Requirement –
Copy the lines starting with the line with "The width and" and going on through the line with "Instruction: Click the", renaming "Viewport" to "Display" and keeping everything else the same.

Stored data –
--

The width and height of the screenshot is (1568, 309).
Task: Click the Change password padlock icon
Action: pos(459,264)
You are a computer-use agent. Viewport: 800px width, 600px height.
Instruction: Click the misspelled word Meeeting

--

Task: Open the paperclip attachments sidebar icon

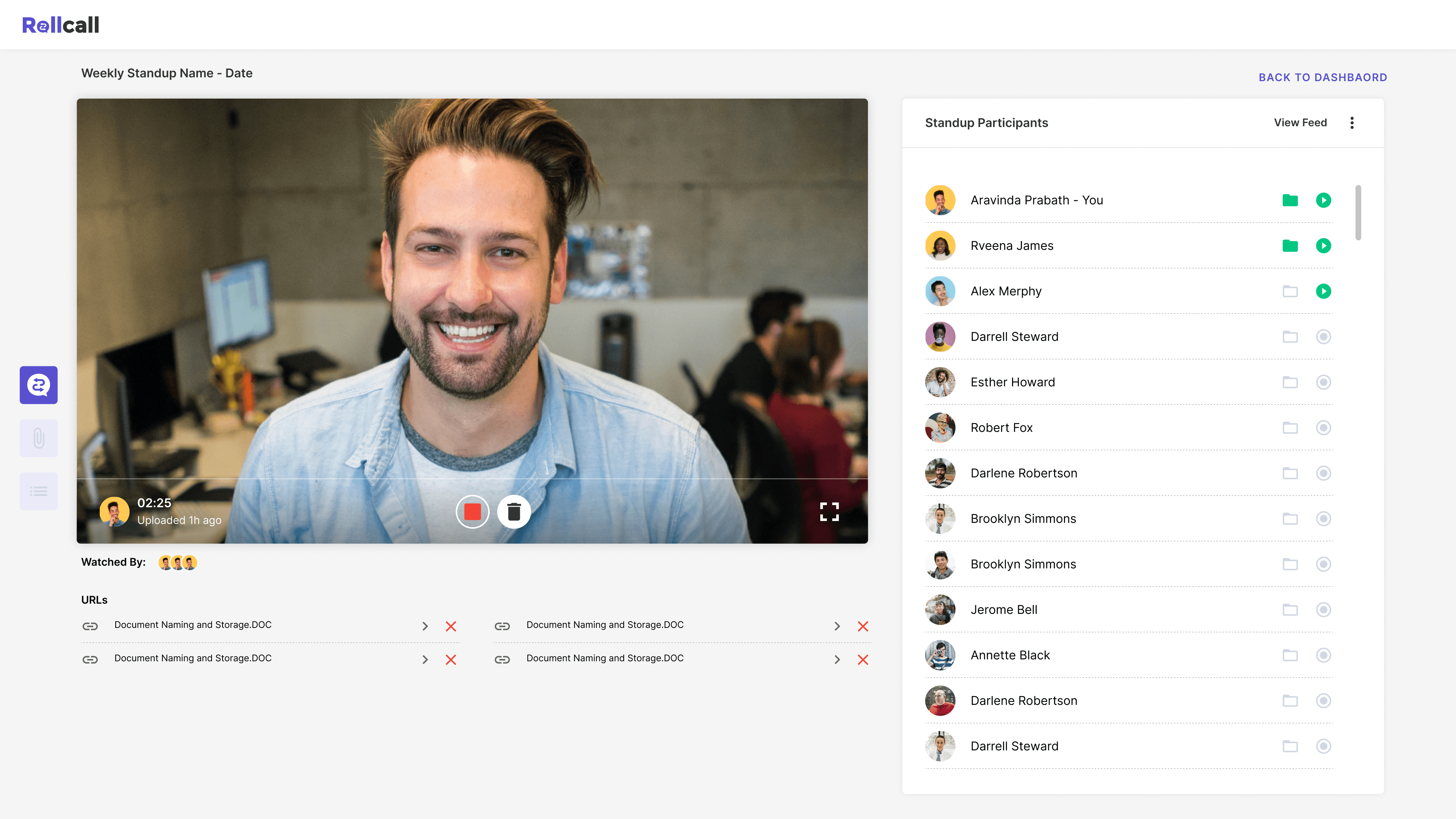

--

Completed task –
The width and height of the screenshot is (1568, 309).
Task: Click the Change password padlock icon
Action: pos(459,264)
You are a computer-use agent. Display: 800px width, 600px height.
Instruction: Click the misspelled word Meeeting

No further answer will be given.